A method for post-screening noisy listeners is discussed in ITU-R BS.1116-1

ff123
Title: Second in the series of 128 tests
Post by: ff123 on 2002-01-08 01:06:09
I'm going to close the test on 1-12-02.

Looks like the results are stable, if not significant on two of the samples.  Looks like the pre-RC3 test is past its time, now that some fixes have been incorporated into the official RC3.

ff123
Title: Second in the series of 128 tests
Post by: ff123 on 2002-01-13 05:47:49
The second test is now closed, and comments are now linked from the main test page:

http://ff123.net/128test/instruct.html (http://ff123.net/128test/instruct.html)

ff123
Title: Second in the series of 128 tests
Post by: Garf on 2002-01-13 11:47:19
Minor nitpick: Your page still states 'Ogg Vorbis RC3 has not yet been released'.

Maybe also clarify that it may improve the quality of the encoded files.

Edit: in the interm results page:

The next test I organize will hopefully use a tool better suited to post-screening, such that results from listeners who consistently rate the original better than encoded files will be discarded.

Didn't you mean it the other way around?

--
GCP
Title: Second in the series of 128 tests
Post by: Ruse on 2002-01-13 13:29:52
I guess the results for wayitis (piano heavy) confirm what was a generally held perception:

ogg, mpc and aac are better than wma8 with 95% confidence that the results are not due to chance alone.

Stick that up your jumper MS!
Title: Second in the series of 128 tests
Post by: ff123 on 2002-01-13 19:06:25
About the weird results of listener 28 of wayitis.wav:

I have plotted some of the error function curves I made for dogies.wav.  I ranked the listeners by sensitivity to artifacts, assuming that the lowest total score indicated the most sensitive listener.  Then I plotted the curves of ratings vs. ranked listener.  You can see these graphs at:

http://ff123.net/128test/outlier.html (http://ff123.net/128test/outlier.html)
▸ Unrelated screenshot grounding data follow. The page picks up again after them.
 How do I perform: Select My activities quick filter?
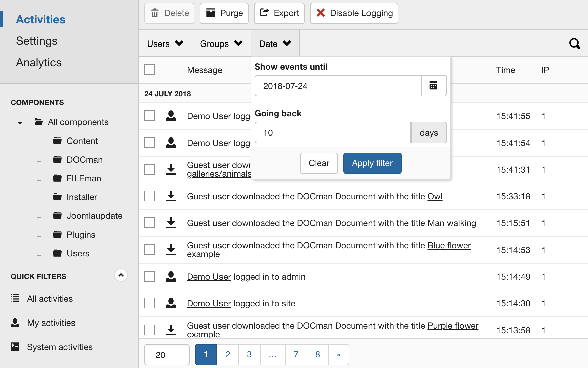(51, 323)
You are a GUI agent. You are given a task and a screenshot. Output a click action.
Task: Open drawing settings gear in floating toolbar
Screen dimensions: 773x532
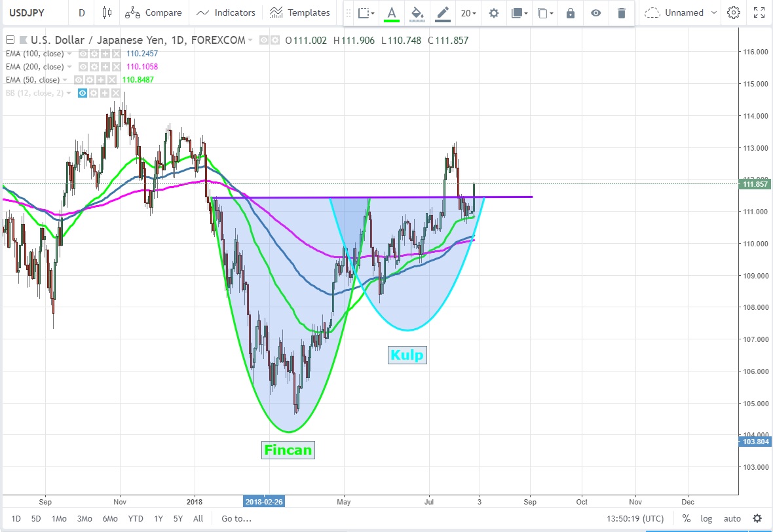click(x=494, y=13)
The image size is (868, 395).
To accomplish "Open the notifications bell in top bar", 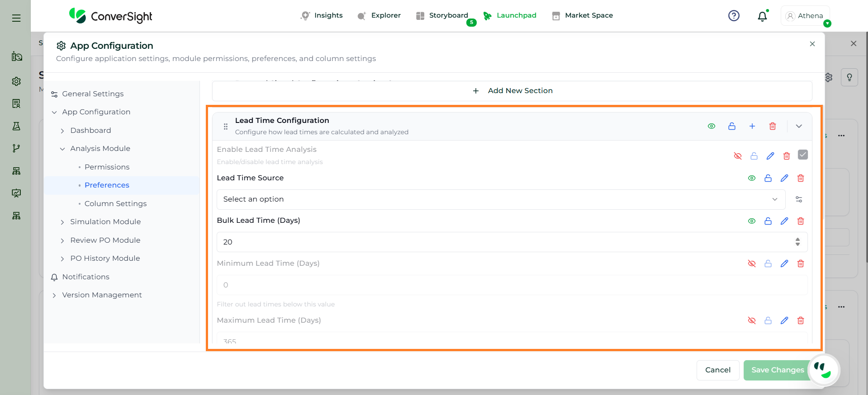I will pyautogui.click(x=762, y=16).
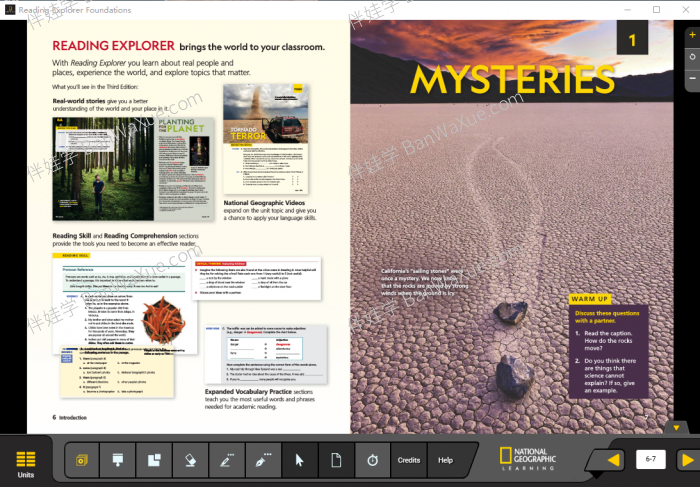This screenshot has height=487, width=700.
Task: Reset zoom with the circular arrow
Action: tap(692, 57)

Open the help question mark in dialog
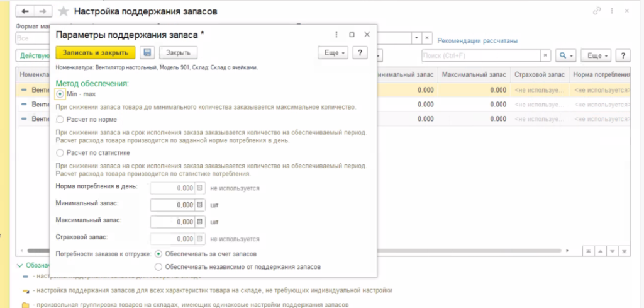(x=360, y=53)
The third most sensitive listener is listener 28 of the raw data.  (BTW, xiphmont is the most sensitive listener for this sample).  You can see, especially for Xing, WMA8, and MPC, that this listener's results are highly at odds with the trend.

I don't know what formal statistical test could test for such outliers, and even if I did find them, what I should do with them.  But it's interesting that this person should have such opposing preferences, when I found the quality ranking to be so clear-cut (as did many others).

ff123
Title: Second in the series of 128 tests
Post by: Ruse on 2002-01-14 06:49:44
Why don't you analyse and publish the results without listener 28 for comparison purposes. There must be a statistical validity of some type for excluding "wonky' data. I think the plots you have shown above indicate that listener 28 is an "outllier".
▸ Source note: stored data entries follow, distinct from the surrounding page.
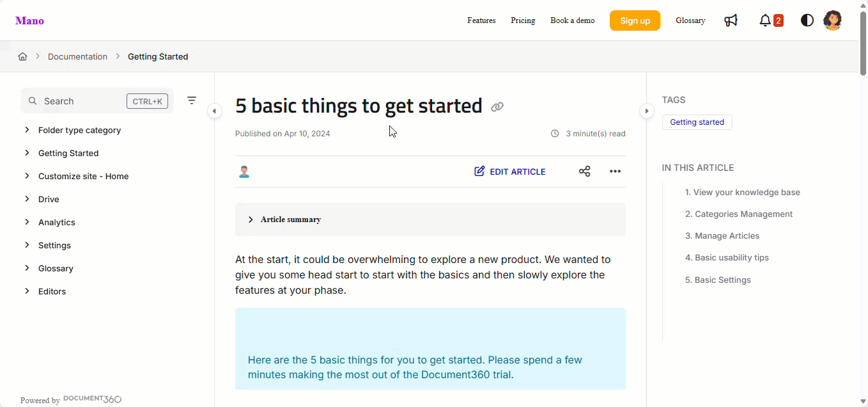
Task: Expand the Analytics category chevron
Action: point(27,222)
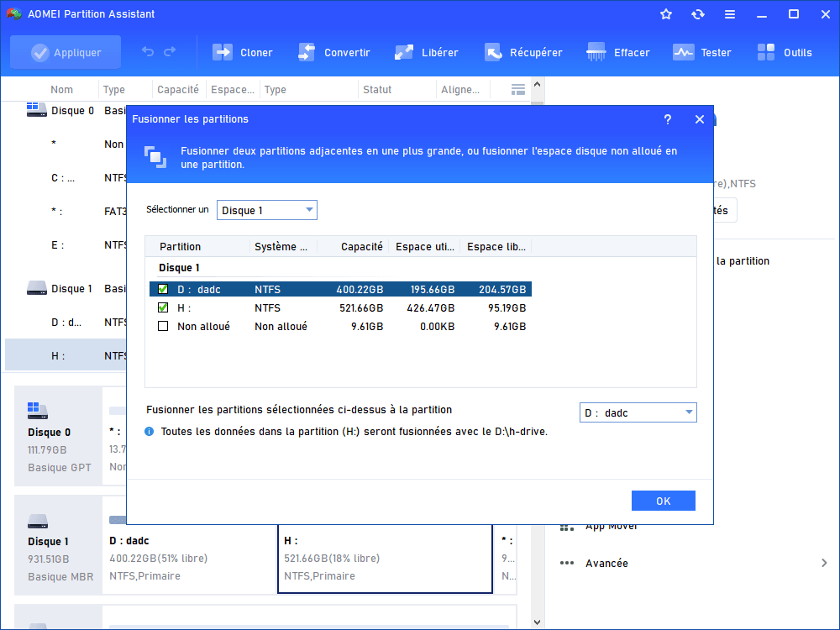The height and width of the screenshot is (630, 840).
Task: Select the Disque 0 disk tile
Action: 59,436
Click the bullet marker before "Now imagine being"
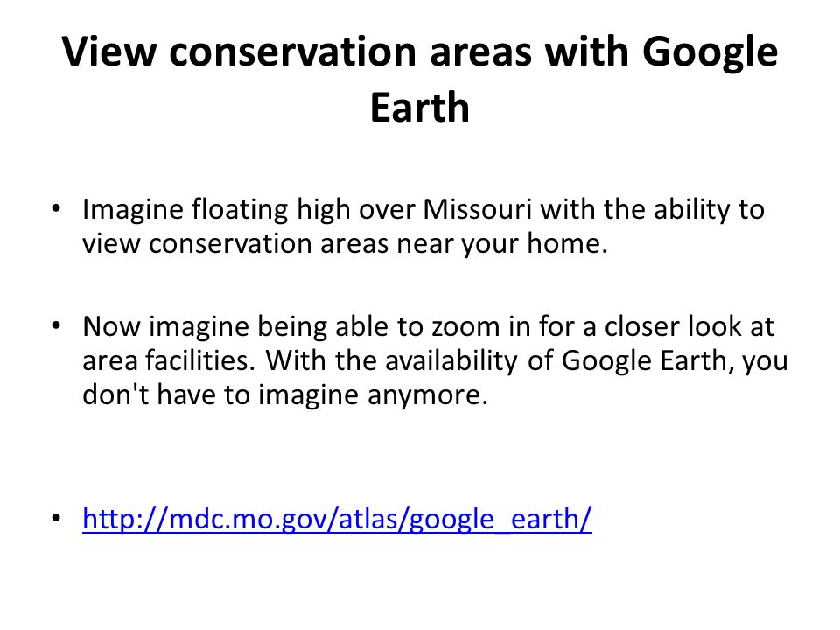This screenshot has width=840, height=630. [56, 326]
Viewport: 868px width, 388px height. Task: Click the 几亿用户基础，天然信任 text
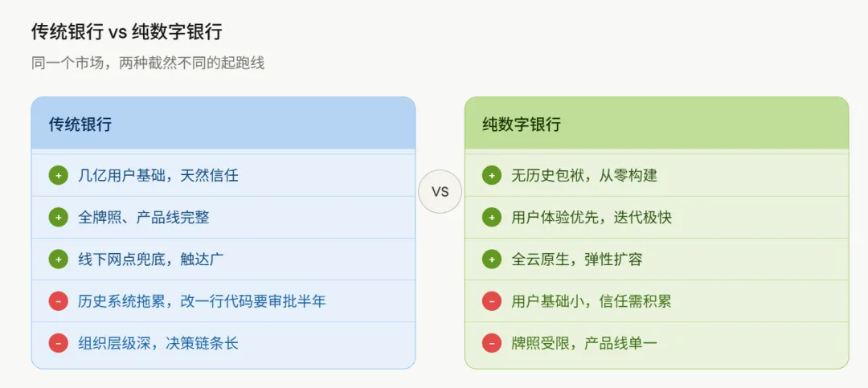158,176
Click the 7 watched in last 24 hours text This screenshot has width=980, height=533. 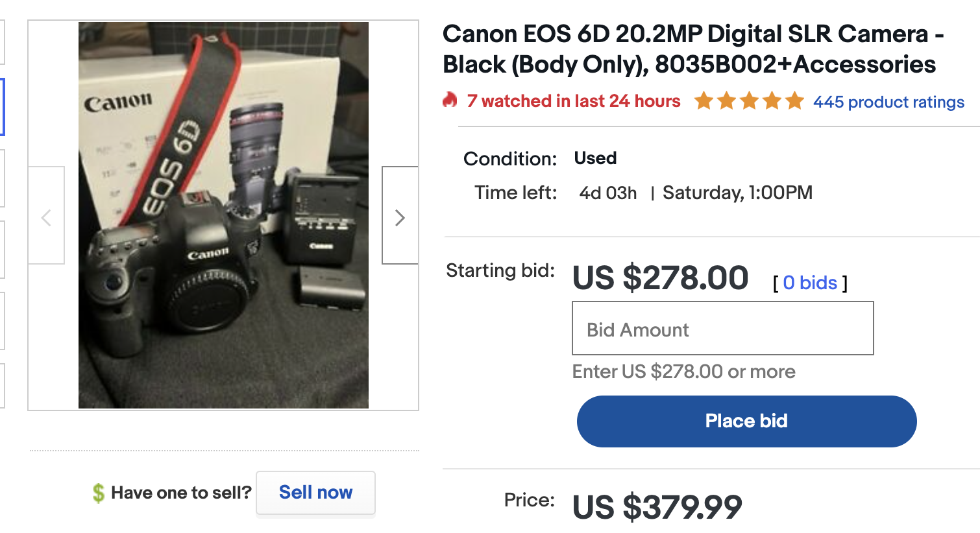(574, 101)
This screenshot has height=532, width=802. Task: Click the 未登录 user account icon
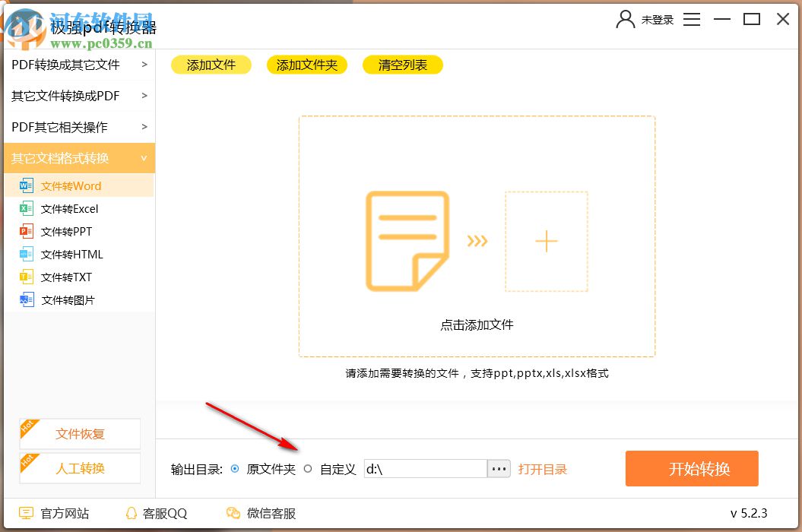point(625,19)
Can't you just exclude him on the basis of being more than 2 standard deviations from the mean?
Title: Second in the series of 128 tests
Post by: Delirium on 2002-01-14 07:19:31
Well, I think listener 28's data is a valid ranking - it's quite possible that he is sensitive to certain artifacts that most people are not, and not sensitive to those that most people are sensitive to.  I'm not sure how statistically one should go about averaging the data; perhaps it would be useful to do some sort of post-screening to break people down into groups based on hearing and preference (i.e. "most sensitive to pre-echo", "most sensitive to treble distortion," "most sensitive to bass scratching," and so on).  Then you'd get results like "for people most sensitive to pre-echo, Ogg RC3 is best," rather than blanket preference claims that might not be true for everyone.
Title: Second in the series of 128 tests
Post by: Ruse on 2002-01-14 09:17:34
In biological systems, I suppose it is possible to get unusual sensitivities, freak performances and critical failings. I have read of a human hearing defect where a person hears a different pitch in each ear: to use that subject to develop an audio coding system wouldn't be useful.
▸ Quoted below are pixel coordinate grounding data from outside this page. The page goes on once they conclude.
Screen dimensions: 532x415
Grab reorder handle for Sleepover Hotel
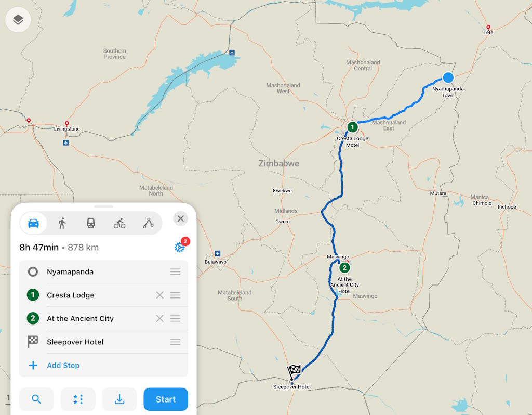tap(176, 342)
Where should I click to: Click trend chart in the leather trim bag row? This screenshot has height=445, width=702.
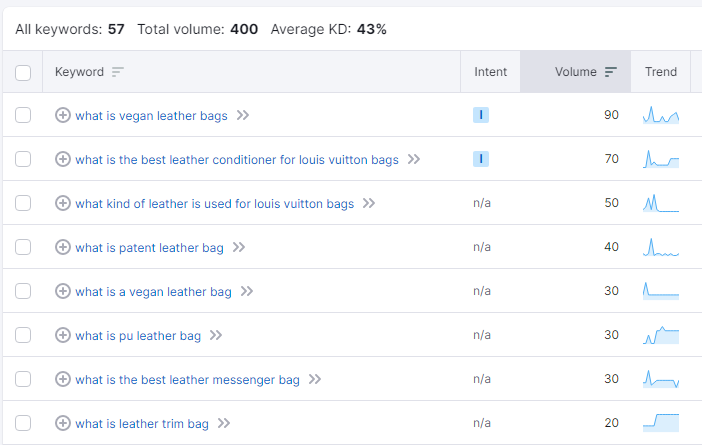pos(661,423)
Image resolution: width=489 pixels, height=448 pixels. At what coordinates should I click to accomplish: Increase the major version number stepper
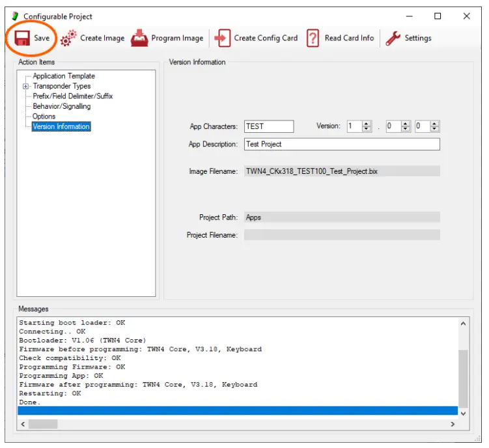(367, 124)
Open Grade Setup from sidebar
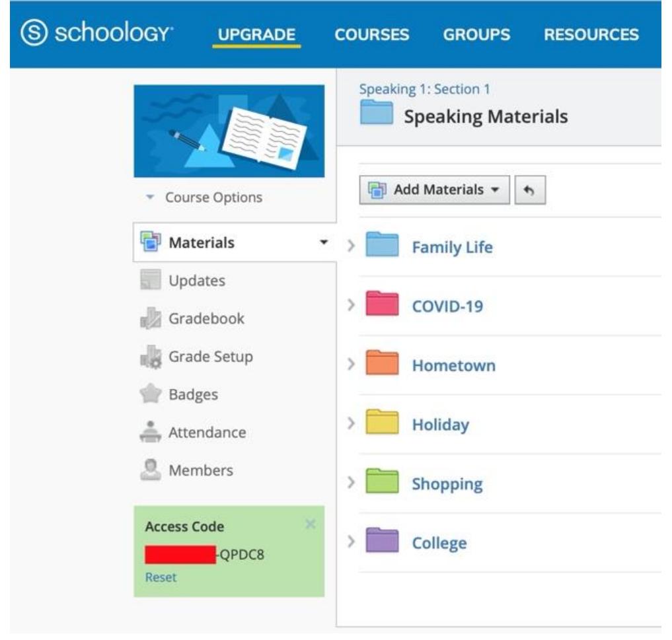 pyautogui.click(x=209, y=357)
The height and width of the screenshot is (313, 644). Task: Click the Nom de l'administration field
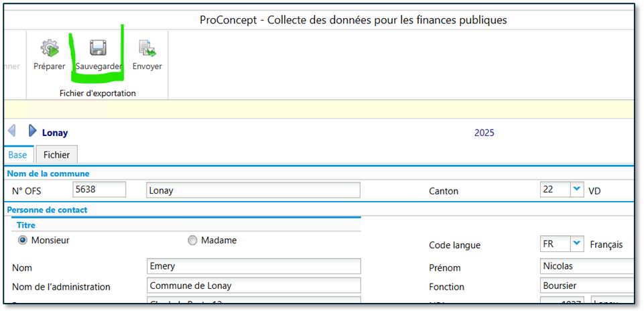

It is more useful to look at attributes and responses that can be categorised as standard subject response. To do otherwise would be to study atypical human perception and disease.

For developing perceptual audio coding systems, one should be able to identify & categorise artifacts that "typical" listeners will recognise and dislike. I think that ff123 has identified that most of his listening group responded in a similar fashion to the artifacts produced by the codecs. This must represent the standard response to artefacts by the human ear/brain system. There will be some that respond differently, but they would be better pulled from the testing group on the basis of outlier performance.
Title: Second in the series of 128 tests
Post by: Garf on 2002-01-14 10:12:58
Quote
Originally posted by Ruse
Why don't you analyse and publish the results without listener 28 for comparison purposes. There must be a statistical validity of some type for excluding "wonky' data. I think the plots you have shown above indicate that listener 28 is an "outllier".

Can't you just exclude him on the basis of being more than 2 standard deviations from the mean?


No. The analysis that was used doesn't have a concept of 'standard deviation' anyway, and 'removing' data is always a very tricky thing to do, and not even generally accepted as possible in a statitically valid way.

Note that this guy would have passed even if post-screening would have been used. He is a valid data point. Us not liking what the data says doesn't change that.

--
GCP
Title: Second in the series of 128 tests
Post by: ff123 on 2002-01-21 20:21:29
I've been getting some help from Rich Ulrich in sci.stat.math in identifying outliers, and it appears that the statistic to use is the "corrected item-total correlation," or the (Pearson) correlation of each rater with the average for all the other raters.

For example, using this statistic, Monty has a correlation coefficient of 0.86, and Joerg (listener 28) has a value of -0.81.

A large, negative value (near -1.0) indicates a preference that runs highly counter to the the general trend.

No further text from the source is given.